Son yapılan iki seçimin sonuçlarını hatırlarsınız....
Seçimlerin ilki 7 Haziran tarihinde yapılmıştı.
Yüzde 50 civarında oyu bulunan AK Partinin oyu, bu seçimde yüzde 40'lara düştü.
İlk kez AK Parti tek başına iktidar olamadı.
Koalisyon çabaları sonuç vermeyince yeni bir seçim kararı alındı.
İkinci seçimin tarihi 5 ay sonrası yani 1 Kasım tarihinde yapıldı.
5 ay önce yüzde 40 civarında oy alan AK Parti bu kez oylarını yüzde 49'lara yükseltti.
Kısacası...
AK Partinin oyu yüzde 9 civarında arttı.
Bu bize şunu söylüyor:
önceki seçimde AK Partiyi tercih eden yüzde 9-10 civarıda seçmen, 7 Haziran seçiminde CHP, MHP, HDP ve SP'yi tercih etti.
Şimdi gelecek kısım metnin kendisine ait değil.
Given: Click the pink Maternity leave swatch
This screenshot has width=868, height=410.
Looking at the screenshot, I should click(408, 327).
Aynı 9-10 civarında seçmen 1 Kasım seçiminde yine AK Partiye oy anlamında dönüş yaptı.
Sonuç olarak...
Bazı seçimde AK Partiyi tercih eden yüzde 10 civarında seçmen, bir diğer seçimde oyunu başka partilere kullanabiliyor.
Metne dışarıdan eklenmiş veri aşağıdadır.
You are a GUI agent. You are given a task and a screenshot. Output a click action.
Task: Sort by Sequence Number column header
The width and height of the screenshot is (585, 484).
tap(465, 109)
İşte, önümüzdeki referandumda sonucu belirleyecek olan seçmen de bu sözünü ettiğimiz ve tarifini yaptığımız yüzde 10'luk seçmen olacak.
Hangi taraf bu yüzde 10'luk seçmen profilini ikna edebilirse, referandumu kazanan taraf da kesinlikle bunu başarabilen taraf olacak.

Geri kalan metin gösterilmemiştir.